A empresa sediada em Barcelona denominou “usbliter8” uma nova vulnerabilidade no BootROM do iPhone que “aproveita tanto um erro de hardware no controlador USB quanto um defeito específico de configuração presente no firmware do dispositivo”, explicaram.
Essa vulnerabilidade afeta os iPhones com processadores A12 (iPhone XS, iPhone XS Max e iPhone XR) e A13 (iPhone 11, 11 Pro/Pro Max e iPhone SE de segunda geração), lançados em 2018 e 2019, respectivamente.
Ela é considerada uma vulnerabilidade crítica porque afeta o BootROM, ou ROM de inicialização, que é o primeiro código de memória executado por um iPhone assim que é ligado para verificar a integridade e, segundo a Apple, é um código imutável definido durante a fabricação do chip.
Justamente por isso, a exploração dessa vulnerabilidade pode “comprometer a integridade de todo o dispositivo”, conforme alertam os pesquisadores da Paradigm Shift no texto de sua pesquisa.

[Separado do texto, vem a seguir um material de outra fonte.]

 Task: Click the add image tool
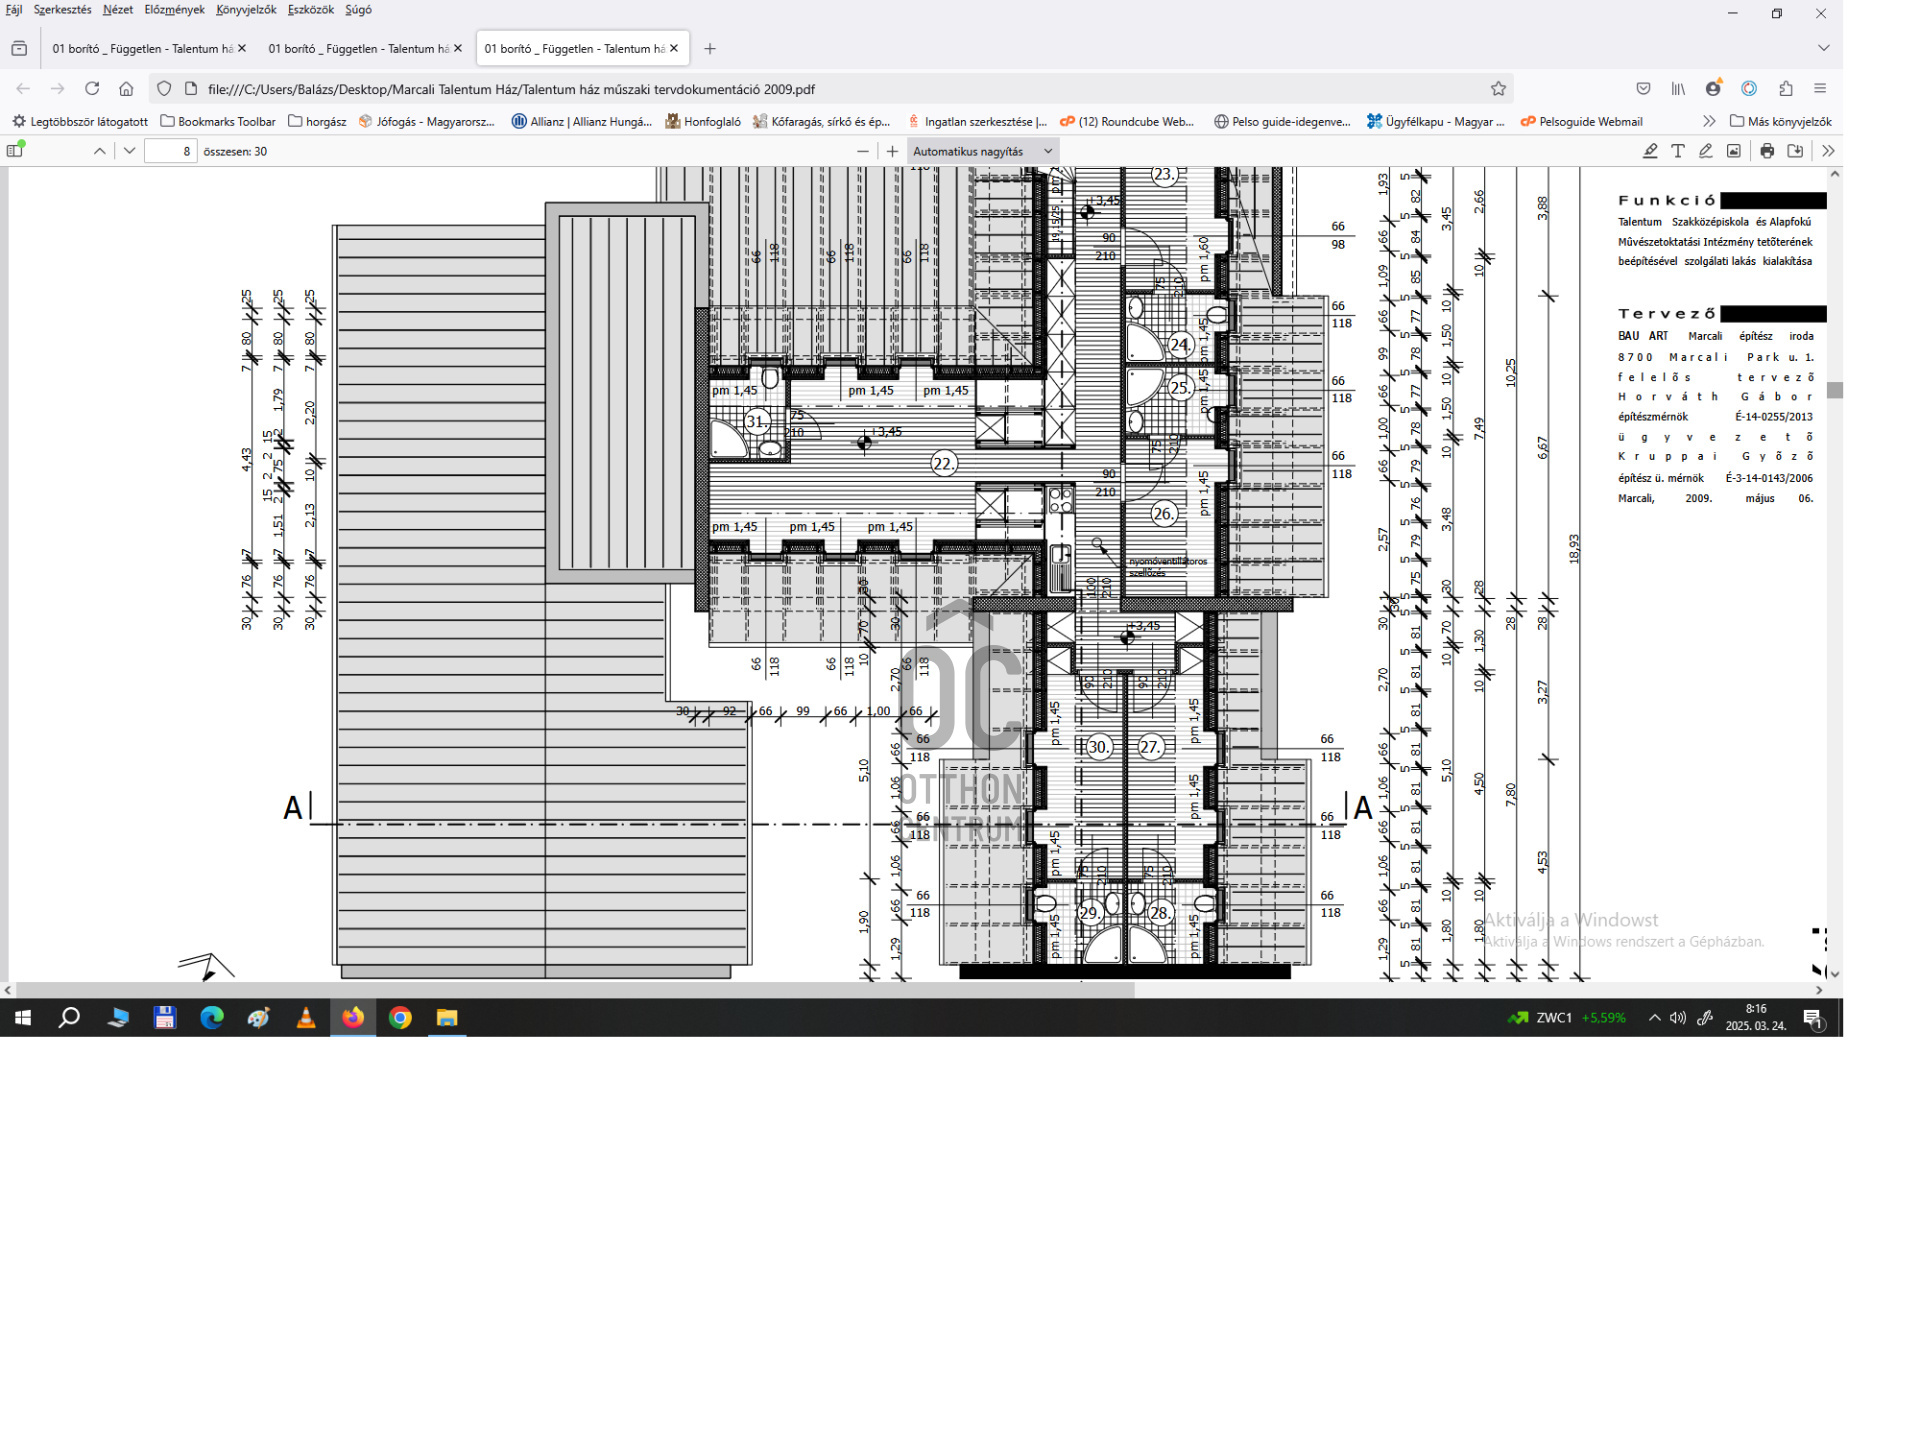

No entanto, apesar de sua gravidade, o usbliter8 requer acesso físico ao iPhone para poder ser explorado, o que significa que só funciona em circunstâncias específicas. Mesmo assim, os pesquisadores alertam que se trata de uma vulnerabilidade que não pode ser corrigida nos chips afetados, e os dispositivos que os incorporam “a carregarão pelo resto de sua vida útil”.